From: Laszlo Ersek <lersek@redhat.com>
To: Max Reitz <mreitz@redhat.com>, qemu-devel@nongnu.org
Cc: Kevin Wolf <kwolf@redhat.com>,
Paolo Bonzini <pbonzini@redhat.com>,
Stefan Hajnoczi <stefanha@redhat.com>
Subject: Re: [PATCH] coroutine-sigaltstack: Keep SIGUSR2 handler up
Date: Fri, 22 Jan 2021 19:29:14 +0100 [thread overview]
Message-ID: <1121a803-98e7-6d41-119c-3d82717976ec@redhat.com> (raw)
In-Reply-To: <eef8237e-293a-b6e6-20be-fa004509fa05@redhat.com>
On 01/22/21 19:05, Max Reitz wrote:
> On 22.01.21 18:09, Laszlo Ersek wrote:
>> On 01/22/21 11:20, Max Reitz wrote:
>>> Modifying signal handlers is a process-global operation. When two
>>> threads run coroutine-sigaltstack's qemu_coroutine_new() concurrently,
>>> they may interfere with each other: One of them may revert the SIGUSR2
>>> handler back to the default between the other thread setting up
>>> coroutine_trampoline() as the handler and raising SIGUSR2. That SIGUSR2
>>> will then lead to the process exiting.

> **Request**
Write out the passage of the patch discussion that begins with the words containing "In-Reply-To: <eef8237e-293a-b6e6-20be-fa004509fa05@redhat.com>" and ends with "the process exiting.". This exercise does not require the listing.

> **Data section**
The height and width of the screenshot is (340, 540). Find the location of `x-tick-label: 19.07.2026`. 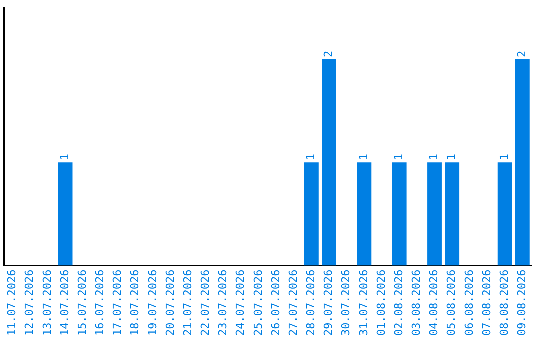

x-tick-label: 19.07.2026 is located at coordinates (153, 303). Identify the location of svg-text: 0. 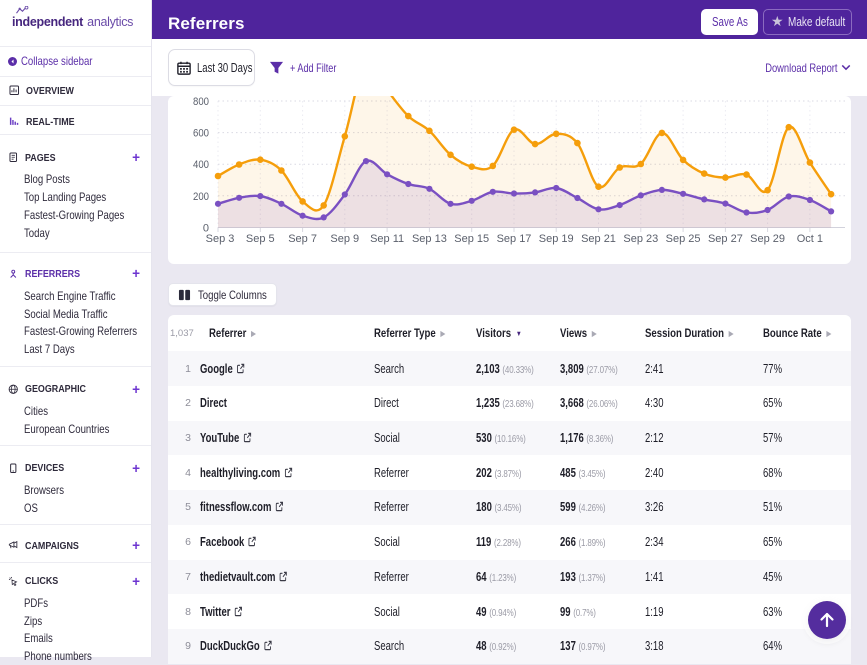
(206, 229).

> **Answer section**
In-Reply-To: <eef8237e-293a-b6e6-20be-fa004509fa05@redhat.com>
On 01/22/21 19:05, Max Reitz wrote:
> On 22.01.21 18:09, Laszlo Ersek wrote:
>> On 01/22/21 11:20, Max Reitz wrote:
>>> Modifying signal handlers is a process-global operation. When two
>>> threads run coroutine-sigaltstack's qemu_coroutine_new() concurrently,
>>> they may interfere with each other: One of them may revert the SIGUSR2
>>> handler back to the default between the other thread setting up
>>> coroutine_trampoline() as the handler and raising SIGUSR2. That SIGUSR2
>>> will then lead to the process exiting.